3.5 Summarization: Overall assessment. On the basis of the available evidence,
we rate summarization as low utility. It can be an effective learning strategy
for learners who are already skilled at summarizing; however, many learners
(including children, high school students, and even some undergraduates) will
require extensive training, which makes this strategy less feasible. Our
enthusiasm is further dampened by mixed find-ings regarding which tasks
summarization actually helps. Although summarization has been examined with a
wide range of text materials, many researchers have pointed to fac-tors of
these texts that seem likely to moderate the effects of summarization (e.g.,
length), and future research should be aimed at investigating such factors.
Finally, although many studies have examined summarization training in the
class-room, what are lacking are classroom studies examining the effectiveness
of summarization as a technique that boosts stu-dents’ learning,
comprehension, and retention of course content.

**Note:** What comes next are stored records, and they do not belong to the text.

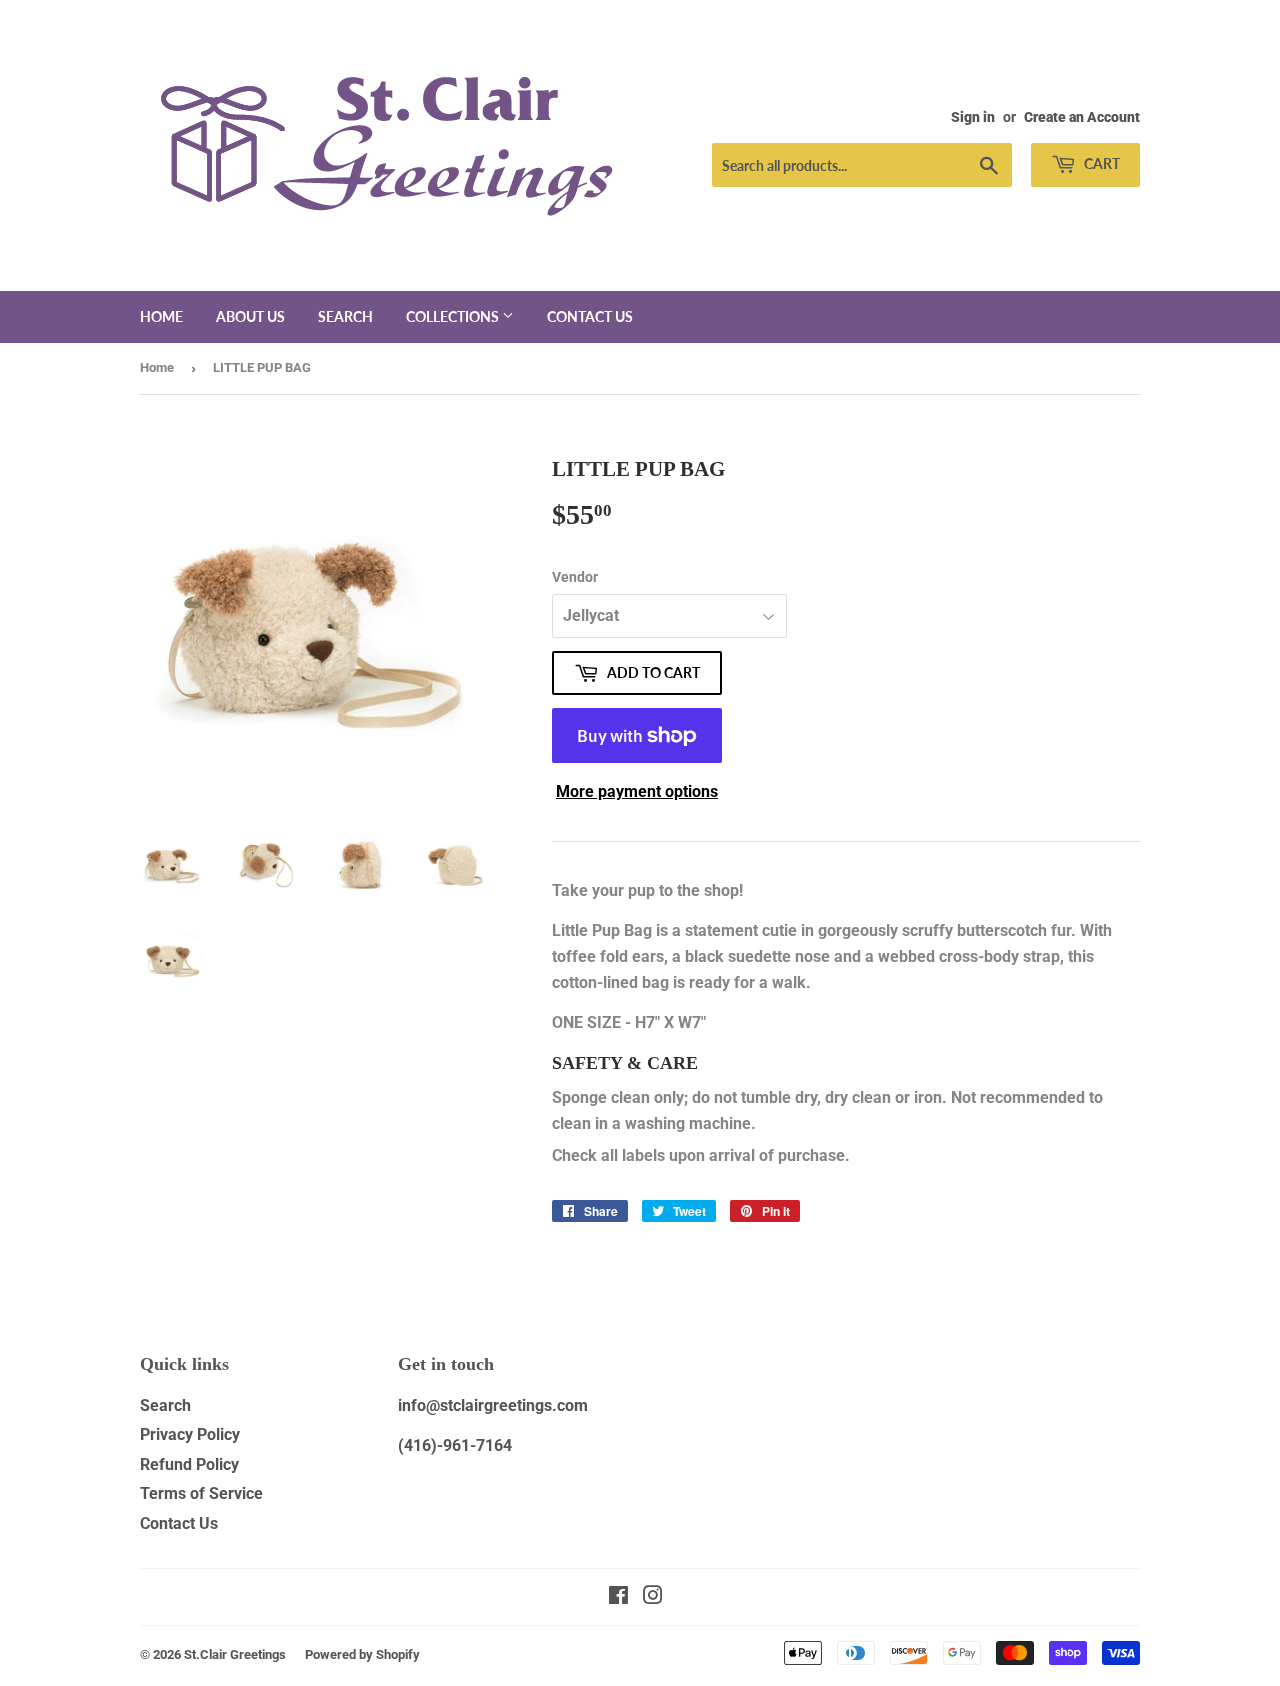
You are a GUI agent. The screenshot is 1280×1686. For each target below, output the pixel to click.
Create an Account (1082, 117)
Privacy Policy (190, 1434)
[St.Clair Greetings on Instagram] (653, 1597)
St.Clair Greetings (235, 1654)
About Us (250, 316)
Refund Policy (189, 1464)
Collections (454, 316)
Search (345, 316)
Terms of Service (201, 1493)
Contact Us (179, 1523)
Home (161, 316)
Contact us (590, 316)
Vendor (575, 577)
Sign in (973, 117)
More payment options (637, 791)
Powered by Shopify (362, 1654)
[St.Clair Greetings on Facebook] (618, 1597)
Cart (1100, 163)
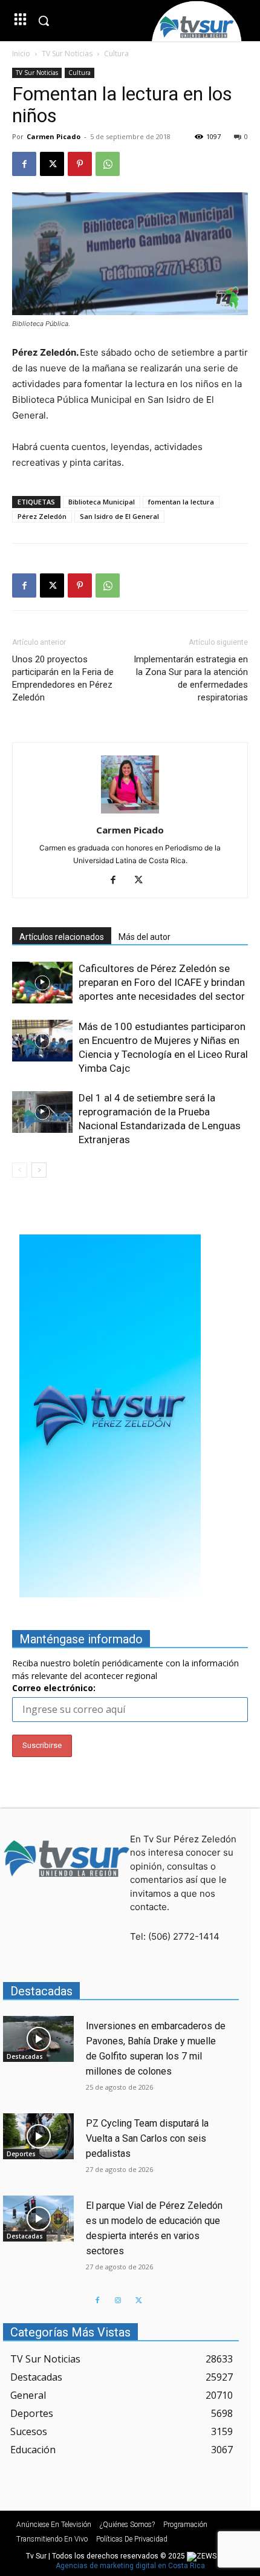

I read through a good portion of it and they are mainly focused on k-12. The
research they cite consists of remembering facts, not understanding technical
content such as physics and math.

Getting through an advanced math textbook is nearly impossible without taking
notes and summarizing the main ideas.

------
mercuryrising
It's still sitting in a vacuum by taking notes. I think a very effective way
of remembering is by constantly linking what you're reading to what you know,
trying to fit it in your current web of knowledge. The more you read, the
bigger web you get, the more places you have where what you're currently
reading can fit.

The point of reading something isn't to memorize what you read, it's to
enhance your life. After every chapter, put the book down, and see where that
chapter fits in your mind, and go on tangents for how it would affect what
you're thinking.

------
crntaylor
Gwern wrote a lengthy blog post on improving recall[0] that is worth at least
a cursory read. As usual, it is deeply researched and well referenced. The two
main takeaways seem to be

1\. Spaced repetition works, and

2\. Intermittent testing works.

I don't think he says anything about summarization, but I'd be interested to
read a study.

[0] <http://www.gwern.net/Spaced%20repetition>

------
npsimons
I try to do this with any technical book I read, and summarize things in an
org-mode outline in Emacs while I read. It helps to have a bookstand (the
BookGem is nice). Combine this with advice from "How to Read a Book" and
follow the guidelines from "Pragmatic Programmer" of at least one technical
book every three months, and it makes for a wealth of handy notes and better
retention.

Another big helper (which works well when you're already in Emacs), is to type
in and test code examples, and force yourself to solve/work all the
exercises/problems given.

A couple of last things to look up: the PQ4R strategy and SQ3R strategy. I've
heard these are taught in England; I really wish they would teach it here in
the states early in public school.

------
Homer63132
I wrestle with this problem constantly. I love to read books, but I forget
what I read. I keep lists in google docs of what I've read, and a thought on
each book.

I've always wanted to have nested summaries of the books I've read, for review
after reading - a way to let me quickly review what I've read, or preview
books before I read them. And, there's no reason these shouldn't be sharable
among other readers.

This is my first cut at a tool to do this: www.thebooknotes.com

Some key changes and updates coming but wanted to share it with you guys now.
Thoughts and feedback always welcome

------
dmak
I found that when reading my textbooks for class, it helped a lot to take
notes and try to apply when I was learning. It helped me get a deeper meaning
and retain the material much better.

------
alokv28
For books that have an appropriate stucture [1], I like making a mind map that
I can quickly refer to later on.

[1] A lot of business books work well for this

------
jakerocheleau
I've never thought to do this but the methodology does make sense. I've been
studying Japanese for about a month and while reading through various
textbooks I'll run into so many examples of miscellaneous grammar notes which
I never thought to write down. Partially because of apathy while also
convincing myself that I'll remember it all and don't need to bother taking
notes.

But I wonder if results would differ between taking notes digitally vs
physically hand-writing with pen and paper.